In fact the current iteration of NewsCred is a solution to the company’s own failed consumer-facing product. NewsCred was launched a few years ago as a customizable news portal. It didn’t take off, Islam said.

“What we wanted to do was license content. We wanted to get full text content into our consumer portal. We were ready to pay for it. But it was so damn difficult,” he said. Plus: “The technology was terrible. People didn’t have APIs. We looked around and said, ‘Why are we struggling to build this consumer site when we can just solve these problems?'”

NewsCred says the newswire of the future is an API.

NewsCred is going after two kinds of customers, what Islam categorizes as traditional publishers and brands. In both cases, the customer may not have the resources or expertise to launch a vertical or new website.

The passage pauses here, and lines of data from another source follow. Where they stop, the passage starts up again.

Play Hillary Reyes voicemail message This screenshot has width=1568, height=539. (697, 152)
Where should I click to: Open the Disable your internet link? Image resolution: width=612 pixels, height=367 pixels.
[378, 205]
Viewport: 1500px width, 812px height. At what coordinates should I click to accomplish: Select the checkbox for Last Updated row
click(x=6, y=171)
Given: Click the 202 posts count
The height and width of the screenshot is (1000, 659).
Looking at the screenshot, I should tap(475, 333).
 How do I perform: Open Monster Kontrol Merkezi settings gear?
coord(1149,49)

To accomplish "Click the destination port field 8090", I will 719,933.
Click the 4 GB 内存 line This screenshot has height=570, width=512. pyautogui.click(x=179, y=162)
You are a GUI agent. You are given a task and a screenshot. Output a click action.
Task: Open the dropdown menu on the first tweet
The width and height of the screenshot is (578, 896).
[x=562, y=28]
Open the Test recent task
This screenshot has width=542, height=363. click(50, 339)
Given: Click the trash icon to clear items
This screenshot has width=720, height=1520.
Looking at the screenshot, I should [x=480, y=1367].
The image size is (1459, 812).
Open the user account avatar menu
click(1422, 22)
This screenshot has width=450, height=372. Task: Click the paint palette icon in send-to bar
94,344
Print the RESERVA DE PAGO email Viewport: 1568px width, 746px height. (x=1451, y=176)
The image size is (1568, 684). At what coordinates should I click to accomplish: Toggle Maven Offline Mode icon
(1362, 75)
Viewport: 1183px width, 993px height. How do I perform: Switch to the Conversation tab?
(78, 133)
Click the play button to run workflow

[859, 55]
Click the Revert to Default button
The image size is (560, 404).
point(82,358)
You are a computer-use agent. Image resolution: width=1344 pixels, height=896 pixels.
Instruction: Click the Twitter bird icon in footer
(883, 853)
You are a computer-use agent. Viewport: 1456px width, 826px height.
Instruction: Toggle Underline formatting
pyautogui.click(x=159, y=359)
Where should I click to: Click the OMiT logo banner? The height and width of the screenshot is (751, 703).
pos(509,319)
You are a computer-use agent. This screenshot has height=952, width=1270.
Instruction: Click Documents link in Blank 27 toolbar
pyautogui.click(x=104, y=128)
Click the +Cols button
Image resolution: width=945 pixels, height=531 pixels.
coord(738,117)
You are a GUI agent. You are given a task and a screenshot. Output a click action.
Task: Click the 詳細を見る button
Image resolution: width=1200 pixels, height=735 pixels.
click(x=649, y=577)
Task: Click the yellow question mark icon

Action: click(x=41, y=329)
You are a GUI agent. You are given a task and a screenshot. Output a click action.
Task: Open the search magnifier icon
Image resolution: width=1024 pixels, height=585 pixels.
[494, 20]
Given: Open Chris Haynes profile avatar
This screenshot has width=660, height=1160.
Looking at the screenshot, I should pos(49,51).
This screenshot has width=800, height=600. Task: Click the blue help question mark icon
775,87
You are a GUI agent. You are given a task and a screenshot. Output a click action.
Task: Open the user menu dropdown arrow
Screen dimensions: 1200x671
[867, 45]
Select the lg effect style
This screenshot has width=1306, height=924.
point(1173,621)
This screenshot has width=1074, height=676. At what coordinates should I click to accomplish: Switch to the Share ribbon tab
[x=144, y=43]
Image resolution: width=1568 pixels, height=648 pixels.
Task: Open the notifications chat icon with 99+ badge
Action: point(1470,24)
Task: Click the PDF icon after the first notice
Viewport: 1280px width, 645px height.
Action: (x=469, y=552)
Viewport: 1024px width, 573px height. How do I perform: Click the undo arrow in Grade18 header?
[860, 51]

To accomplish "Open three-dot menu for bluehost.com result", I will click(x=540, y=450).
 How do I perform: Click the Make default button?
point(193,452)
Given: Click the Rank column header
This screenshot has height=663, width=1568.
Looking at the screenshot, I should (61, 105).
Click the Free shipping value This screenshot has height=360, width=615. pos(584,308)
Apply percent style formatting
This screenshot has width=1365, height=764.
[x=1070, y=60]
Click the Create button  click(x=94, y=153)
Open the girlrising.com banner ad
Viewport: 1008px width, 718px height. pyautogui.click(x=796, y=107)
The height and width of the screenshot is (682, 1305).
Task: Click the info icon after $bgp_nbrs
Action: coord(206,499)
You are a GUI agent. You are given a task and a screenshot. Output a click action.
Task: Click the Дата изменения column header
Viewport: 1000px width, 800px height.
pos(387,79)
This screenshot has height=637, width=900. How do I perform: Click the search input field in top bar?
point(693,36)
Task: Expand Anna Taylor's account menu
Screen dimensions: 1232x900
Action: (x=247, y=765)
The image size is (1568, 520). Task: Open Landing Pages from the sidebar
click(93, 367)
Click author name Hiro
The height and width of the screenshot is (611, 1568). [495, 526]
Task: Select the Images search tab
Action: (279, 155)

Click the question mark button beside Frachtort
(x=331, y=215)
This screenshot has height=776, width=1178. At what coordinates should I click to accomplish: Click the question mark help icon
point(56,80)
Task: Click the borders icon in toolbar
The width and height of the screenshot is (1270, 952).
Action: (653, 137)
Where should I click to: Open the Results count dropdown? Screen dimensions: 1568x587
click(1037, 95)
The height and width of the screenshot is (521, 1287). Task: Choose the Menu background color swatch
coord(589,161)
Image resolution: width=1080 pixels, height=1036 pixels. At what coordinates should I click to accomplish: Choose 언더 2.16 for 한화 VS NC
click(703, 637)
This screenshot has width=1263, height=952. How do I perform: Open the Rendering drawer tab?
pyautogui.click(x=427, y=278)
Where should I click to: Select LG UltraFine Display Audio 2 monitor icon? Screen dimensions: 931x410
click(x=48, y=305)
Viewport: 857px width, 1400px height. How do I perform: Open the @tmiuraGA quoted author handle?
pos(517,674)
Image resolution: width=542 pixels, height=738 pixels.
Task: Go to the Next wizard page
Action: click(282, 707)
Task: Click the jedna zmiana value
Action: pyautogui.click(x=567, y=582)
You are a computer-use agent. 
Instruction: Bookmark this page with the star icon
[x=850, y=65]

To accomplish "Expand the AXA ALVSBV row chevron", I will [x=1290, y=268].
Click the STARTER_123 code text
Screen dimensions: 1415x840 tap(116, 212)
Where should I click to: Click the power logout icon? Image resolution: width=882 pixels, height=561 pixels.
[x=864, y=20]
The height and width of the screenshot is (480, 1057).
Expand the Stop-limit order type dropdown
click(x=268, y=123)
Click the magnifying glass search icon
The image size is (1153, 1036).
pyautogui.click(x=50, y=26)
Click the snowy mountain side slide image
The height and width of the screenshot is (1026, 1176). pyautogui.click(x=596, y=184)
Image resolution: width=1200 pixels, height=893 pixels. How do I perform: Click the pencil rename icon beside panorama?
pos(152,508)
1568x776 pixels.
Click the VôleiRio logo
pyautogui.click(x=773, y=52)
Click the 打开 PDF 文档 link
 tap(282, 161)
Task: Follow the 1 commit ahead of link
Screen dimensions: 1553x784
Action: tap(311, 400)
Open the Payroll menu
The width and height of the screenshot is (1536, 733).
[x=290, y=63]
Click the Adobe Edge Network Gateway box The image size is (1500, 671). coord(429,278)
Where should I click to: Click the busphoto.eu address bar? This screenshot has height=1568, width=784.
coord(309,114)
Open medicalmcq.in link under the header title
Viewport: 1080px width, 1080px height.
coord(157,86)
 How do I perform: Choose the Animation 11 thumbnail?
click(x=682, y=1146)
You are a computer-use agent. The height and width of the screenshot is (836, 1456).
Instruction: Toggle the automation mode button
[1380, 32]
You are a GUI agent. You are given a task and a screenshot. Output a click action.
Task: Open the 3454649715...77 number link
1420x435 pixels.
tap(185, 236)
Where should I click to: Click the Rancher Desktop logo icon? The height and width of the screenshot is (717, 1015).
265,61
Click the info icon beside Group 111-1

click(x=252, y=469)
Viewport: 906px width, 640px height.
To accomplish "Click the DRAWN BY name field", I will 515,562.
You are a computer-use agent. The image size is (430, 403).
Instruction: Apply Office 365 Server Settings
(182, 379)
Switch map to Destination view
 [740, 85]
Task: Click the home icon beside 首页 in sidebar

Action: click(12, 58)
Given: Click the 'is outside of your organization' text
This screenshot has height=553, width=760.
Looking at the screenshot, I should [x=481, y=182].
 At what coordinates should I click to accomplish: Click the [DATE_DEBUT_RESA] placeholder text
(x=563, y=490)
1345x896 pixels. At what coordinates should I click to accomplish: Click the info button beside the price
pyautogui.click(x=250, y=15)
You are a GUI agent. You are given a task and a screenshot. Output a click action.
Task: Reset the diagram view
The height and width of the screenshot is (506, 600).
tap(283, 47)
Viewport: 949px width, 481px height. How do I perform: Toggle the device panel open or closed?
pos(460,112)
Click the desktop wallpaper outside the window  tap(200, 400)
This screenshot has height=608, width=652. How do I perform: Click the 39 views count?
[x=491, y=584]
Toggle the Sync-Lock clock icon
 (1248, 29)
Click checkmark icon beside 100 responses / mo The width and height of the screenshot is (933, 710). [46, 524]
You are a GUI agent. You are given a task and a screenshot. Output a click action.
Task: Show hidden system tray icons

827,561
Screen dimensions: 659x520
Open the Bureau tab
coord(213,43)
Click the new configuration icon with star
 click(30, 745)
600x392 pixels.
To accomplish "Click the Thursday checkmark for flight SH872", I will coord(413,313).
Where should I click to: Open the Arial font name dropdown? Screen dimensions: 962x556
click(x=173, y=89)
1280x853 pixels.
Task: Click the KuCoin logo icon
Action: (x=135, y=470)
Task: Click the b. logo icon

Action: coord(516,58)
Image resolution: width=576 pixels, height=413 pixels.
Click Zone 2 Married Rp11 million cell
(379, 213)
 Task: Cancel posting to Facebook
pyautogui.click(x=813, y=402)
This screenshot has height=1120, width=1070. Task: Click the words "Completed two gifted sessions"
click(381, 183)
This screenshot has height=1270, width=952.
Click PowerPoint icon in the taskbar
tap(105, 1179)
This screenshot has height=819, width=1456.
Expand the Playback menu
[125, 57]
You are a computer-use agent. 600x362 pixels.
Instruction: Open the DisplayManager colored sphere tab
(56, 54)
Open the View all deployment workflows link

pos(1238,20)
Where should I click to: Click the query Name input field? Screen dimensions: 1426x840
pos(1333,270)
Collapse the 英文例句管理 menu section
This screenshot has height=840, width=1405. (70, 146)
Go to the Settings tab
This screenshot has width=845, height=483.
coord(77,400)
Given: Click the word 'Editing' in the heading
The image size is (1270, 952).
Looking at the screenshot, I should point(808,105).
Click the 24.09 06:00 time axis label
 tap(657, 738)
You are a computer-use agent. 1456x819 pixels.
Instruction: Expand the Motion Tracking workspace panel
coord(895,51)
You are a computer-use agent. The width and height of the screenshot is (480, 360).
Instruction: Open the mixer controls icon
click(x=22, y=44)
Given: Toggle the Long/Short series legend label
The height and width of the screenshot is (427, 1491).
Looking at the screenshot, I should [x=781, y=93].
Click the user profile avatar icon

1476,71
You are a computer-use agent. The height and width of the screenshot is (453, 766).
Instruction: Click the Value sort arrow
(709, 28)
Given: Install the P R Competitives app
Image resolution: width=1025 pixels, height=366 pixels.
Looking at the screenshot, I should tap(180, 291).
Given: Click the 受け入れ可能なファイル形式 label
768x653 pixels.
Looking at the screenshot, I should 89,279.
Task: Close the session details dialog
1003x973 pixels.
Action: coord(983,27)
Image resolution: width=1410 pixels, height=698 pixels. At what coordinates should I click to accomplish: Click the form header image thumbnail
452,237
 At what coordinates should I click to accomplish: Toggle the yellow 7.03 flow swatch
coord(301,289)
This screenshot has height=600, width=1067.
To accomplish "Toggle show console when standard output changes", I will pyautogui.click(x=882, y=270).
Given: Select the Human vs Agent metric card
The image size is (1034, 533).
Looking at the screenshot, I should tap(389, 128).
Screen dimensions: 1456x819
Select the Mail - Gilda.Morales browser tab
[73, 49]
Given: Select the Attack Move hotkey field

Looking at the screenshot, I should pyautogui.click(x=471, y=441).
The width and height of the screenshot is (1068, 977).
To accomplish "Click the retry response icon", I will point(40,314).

Take the example of Orange Telecom. “They don’t have editors, they don’t have journalists, but they want to create a compelling experience on their consumer site,” Islam said. “So they license content from us, entertainment content — news articles, reviews, images, videos — and they power this entire entertainment section on their site…without having to go and hire a huge editorial team.” Islam said other new NewsCred clients include Business Insider, Weather Channel, Zurich Insurance, and Condé Nast.

Islam said a newspaper might realize some sections are easier to monetize than others — travel, health, weddings — and want to launch a new section quickly. (Remember how USA Today partnered with Demand Media to generate cheap content for its travel section.)

There are similar-but-different outfits in this space. The biggest competitor is NewsRight — itself spun off from the AP — which announced today it will license content from 29 major news companies to customers of Moreover Technologies (remember them?) — its first major deal. Publish2, not quite a startup any more, also has a few mainstream media partnerships and has spoken with braggadocio of becoming “The New AP” — a model that doesn’t seem to have taken off. (And, of course, the AP is hardly standing still.)

Islam said NewsCred is not in the business of tracking down over-aggregators and content thieves, the posture the AP adopted for a time with its News Licensing Group, the precursor to NewsRight. “We have absolutely no plans to become a litigation shop,” Islam said. (NewsRight CEO David Westin said the same thing about his company in January.)

“Our focus is on, ‘How do we help these content providers get more distribution? How do we help our clients get the best content?'” Islam said. “So it’s really more of a carrot play than the stick.”

POSTED     March 14, 2012, 11:17 a.m.